Con Air (1997)

reviewed by
Kristian M Lin


Hot "Air"
by Kristian Lin

There's a detail near the end of "Con Air" that epitomizes everything that's right and wrong with the movie. The bad guys have crash landed their plane on the Las Vegas Strip, and some of them commandeer a fire truck to make good their escape. U.S. Marshal Vince Larkin (John Cusack) chases after them on a police motorcycle. He shoots at them with his gun until he runs out of bullets, upon which he, like many other action heroes, throws his gun away. He then catches up to the truck, leaps aboard, grabs a hatchet, chops a hole in the roof of the cab and tells the driver, a convict named Swamp Thing (M.C. Gainey) to pull over. Swamp Thing just laughs at him.

Now, if Larkin had been thinking like a regular person, he would have held on to his empty gun and pointed it at Swamp Thing to get him to pull over. But this being an action movie, that wouldn't have been any fun. So, without his gun, Larkin has to grab a fire hose, poke it through the hole in the roof and blast Swamp Thing into oblivion with it. You have to admit it's a nice visual.

"Con Air" begins when Cameron Poe (Nicolas Cage), who killed a man trying to rape his wife, receives his parole from prison. He hitches a ride aboard a plane loaded with insanely violent criminals. Of course, the criminals take over the plane, and Poe does his best to thwart their plans. Meanwhile, on the ground, Larkin figures out that Poe's a good guy and tries to convince his colleagues of that before they blow the plane out of the sky.

It's easy to point out "Con Air's" many flaws. Director Simon West stuffs action into every frame until the movie wears on you. Scott Rosenberg's script tries way too hard to be hip and funny ("If you say anything, the next wings you see will be on the flies buzzing around your rotting corpse," a villain says rather tortuously). The movie spends too much time building up its bad guys, and there's so many of them that they create a nightmare of loose ends. The hero's got a family to come home to, but he stays on the plane to keep the male guards from being killed, the female guard from being raped, and a diabetic convict friend of his from dying. All this raises the film's B.S. quotient sky high.

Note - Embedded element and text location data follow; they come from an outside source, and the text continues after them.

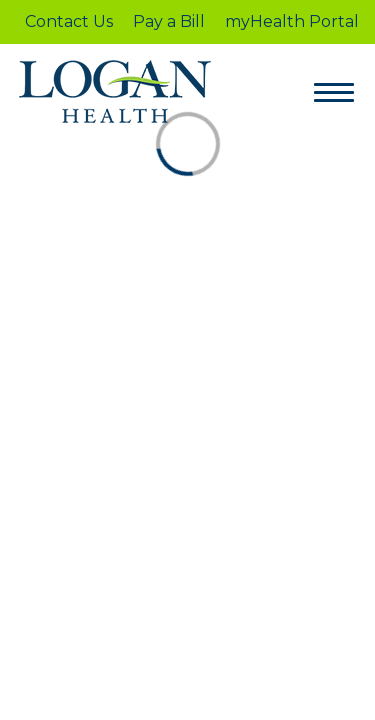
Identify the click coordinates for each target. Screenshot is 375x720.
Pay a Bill (169, 21)
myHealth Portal (292, 21)
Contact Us (69, 21)
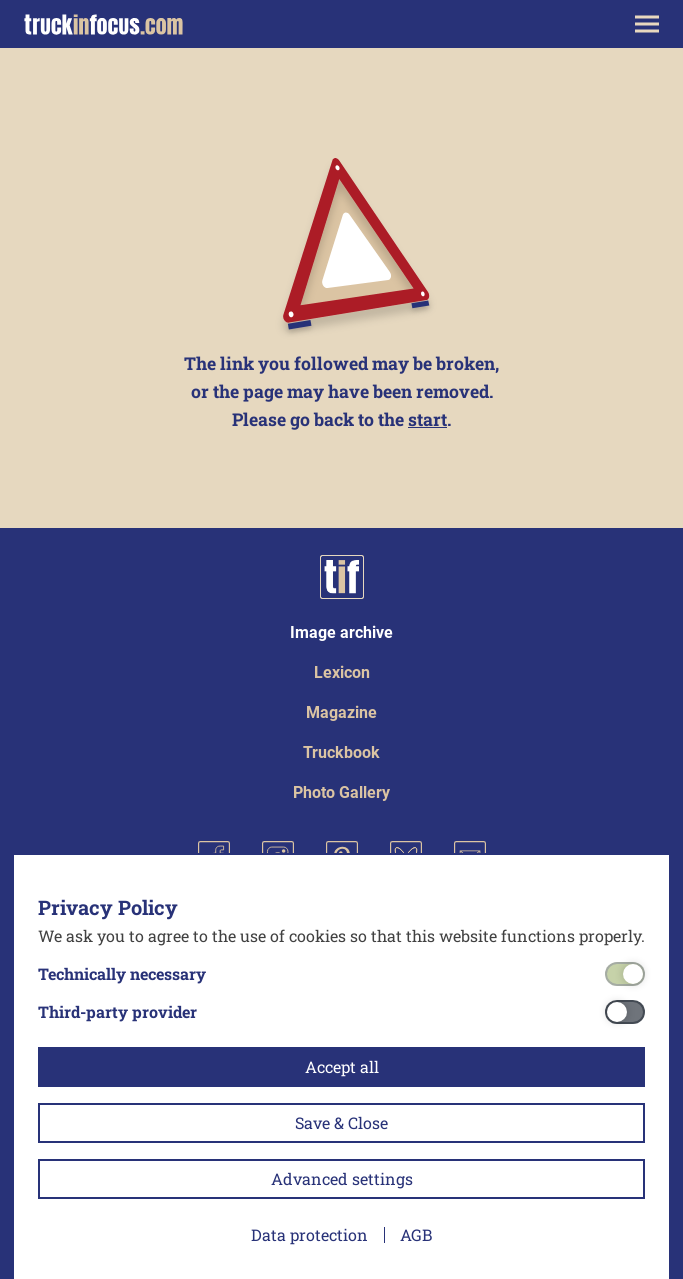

Still, I enjoyed this picture more than I expected to, and it has a lot to do with the cast. Cage once again manages to play a virtuous paragon without cloying. Better still is John Malkovich as Cyrus "The Virus" Grissom, who becomes the prisoners' ringleader. This movie shakes Malkovich out of his recent torpor (see "Mary Reilly" or "The Portrait of a Lady") and lets him unleash his ferocious side.

On the downside, the brilliant Cusack in a cliched role becomes a self-righteous bore (a quality he displayed, and sent up, in "Bullets Over Broadway"). Steve Buscemi is all wrong as a psycho killer - his criminal characters (in "Reservoir Dogs" and "Fargo," among others) are so memorable because they try so hard to make sense out of everything. This actor shouldn't be unhinged.

Anyway, it isn't likely that you'll go into "Con Air" with too many illusions. It's an action flick that fulfills one's modest expectations.